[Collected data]
=======
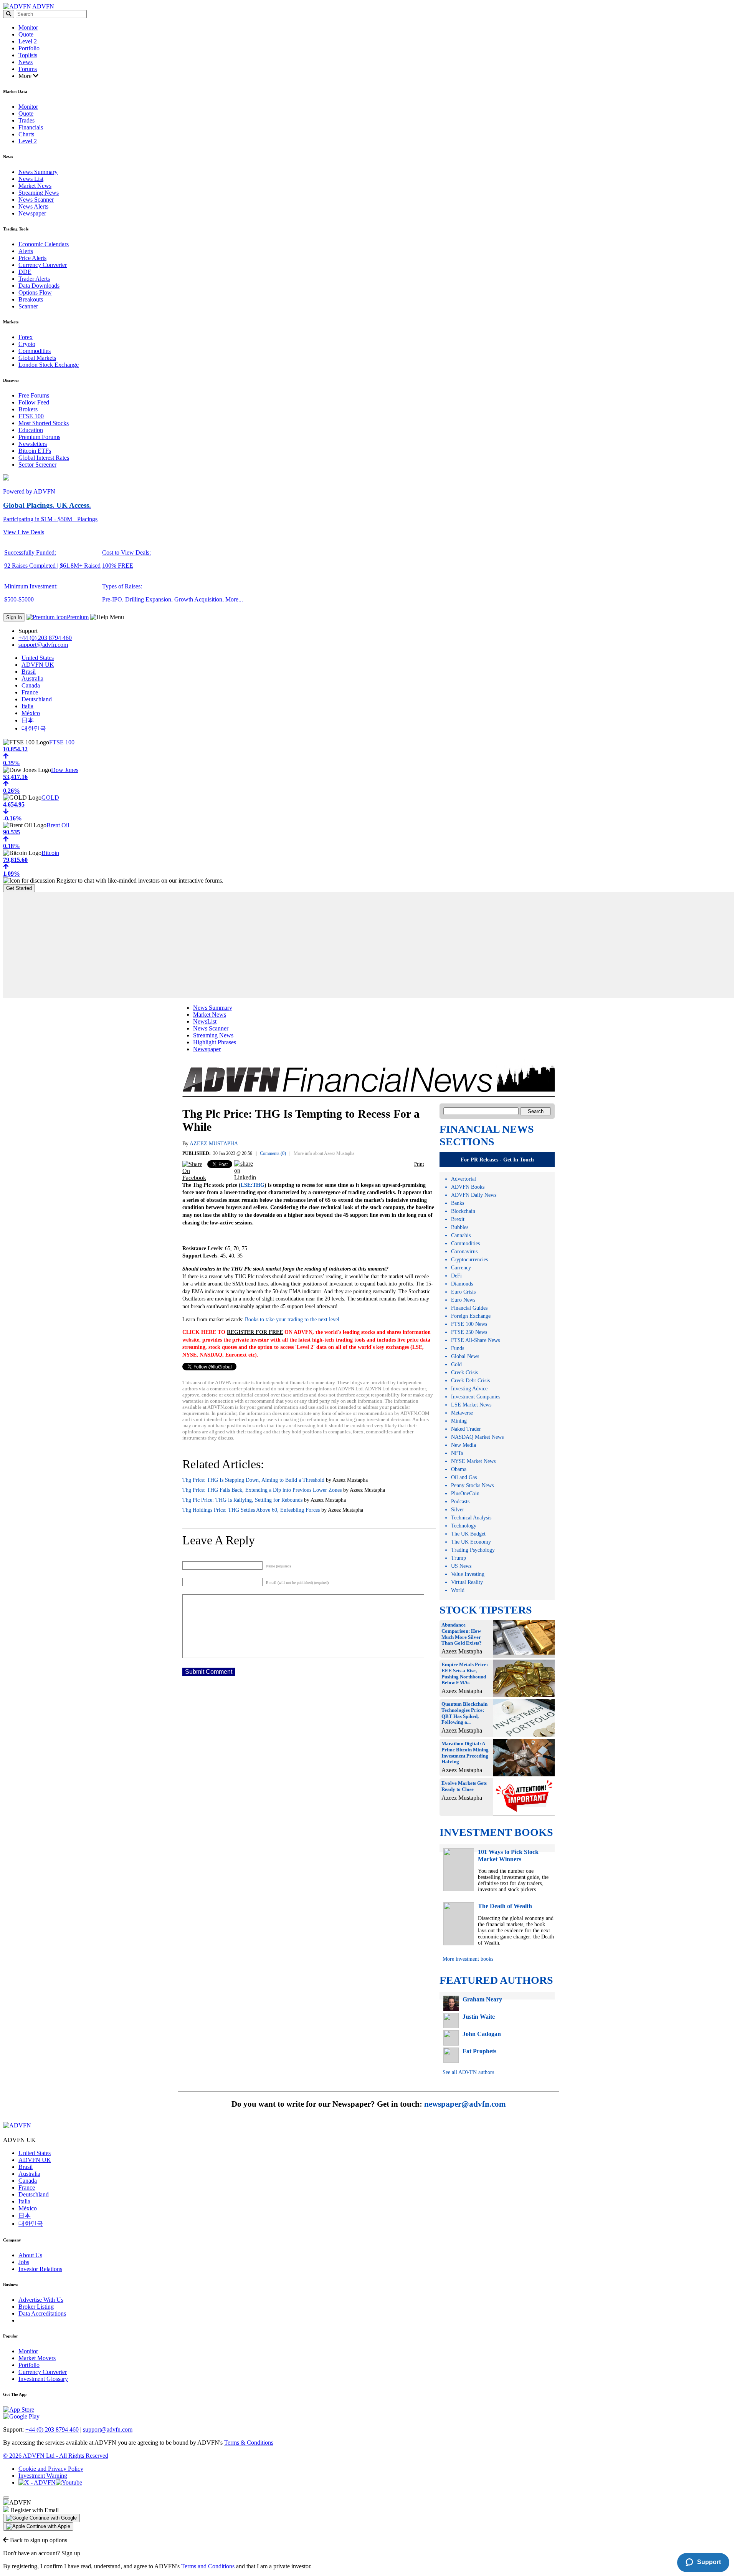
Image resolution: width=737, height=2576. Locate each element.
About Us (30, 2255)
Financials (30, 127)
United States (37, 657)
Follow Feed (33, 402)
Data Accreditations (42, 2313)
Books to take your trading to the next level (292, 1319)
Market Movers (37, 2358)
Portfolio (29, 48)
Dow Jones (64, 770)
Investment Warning (42, 2475)
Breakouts (30, 299)
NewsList (204, 1021)
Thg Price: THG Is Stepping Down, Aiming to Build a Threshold (253, 1480)
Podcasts (460, 1501)
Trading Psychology (473, 1550)
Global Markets (37, 358)
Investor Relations (40, 2269)
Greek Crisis (464, 1372)
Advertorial (463, 1179)
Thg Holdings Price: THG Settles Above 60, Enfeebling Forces (251, 1510)
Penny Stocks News (472, 1485)
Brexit (457, 1219)
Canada (30, 685)
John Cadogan (482, 2034)
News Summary (38, 172)
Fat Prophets (479, 2051)
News (25, 62)
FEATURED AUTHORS (496, 1980)
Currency (461, 1268)
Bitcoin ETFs (34, 450)
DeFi (456, 1276)
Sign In (14, 617)
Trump (458, 1558)
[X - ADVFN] (37, 2482)
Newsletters (32, 444)
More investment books (468, 1959)
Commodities (34, 351)
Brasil (28, 671)
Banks (457, 1203)
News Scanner (36, 199)
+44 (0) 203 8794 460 (45, 637)
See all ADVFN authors (468, 2072)
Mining (459, 1421)
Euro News (463, 1300)
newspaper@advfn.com (465, 2103)
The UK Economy (471, 1542)
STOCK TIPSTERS (486, 1610)
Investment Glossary (43, 2379)
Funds (457, 1348)
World (457, 1590)
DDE (24, 271)
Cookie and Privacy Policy (50, 2468)
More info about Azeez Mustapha (324, 1153)
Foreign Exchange (471, 1316)
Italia (27, 706)
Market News (34, 185)
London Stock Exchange (48, 364)
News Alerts (33, 206)
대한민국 (33, 728)
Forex (25, 337)
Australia (32, 678)
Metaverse (462, 1413)
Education (30, 430)
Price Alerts (32, 258)
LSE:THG (252, 1185)
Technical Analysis (471, 1518)
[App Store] (18, 2409)
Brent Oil (57, 825)
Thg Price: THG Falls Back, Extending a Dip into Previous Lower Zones (262, 1490)
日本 (27, 720)
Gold (456, 1364)
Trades (26, 120)
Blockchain (463, 1211)
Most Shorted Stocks (43, 423)
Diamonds (462, 1284)
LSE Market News (471, 1405)
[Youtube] (69, 2482)
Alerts (25, 251)
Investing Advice (469, 1389)
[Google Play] (21, 2416)
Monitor (28, 27)
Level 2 (27, 41)
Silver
=======
» **What the task asks**
Beginning with the line that holds "Investing Advice (469, 1389)", copy the entries exactly to their last line, and leave out every earlier line.

» **Response to this exercise**
Investing Advice (469, 1389)
[Google Play] (21, 2416)
Monitor (28, 27)
Level 2 (27, 41)
Silver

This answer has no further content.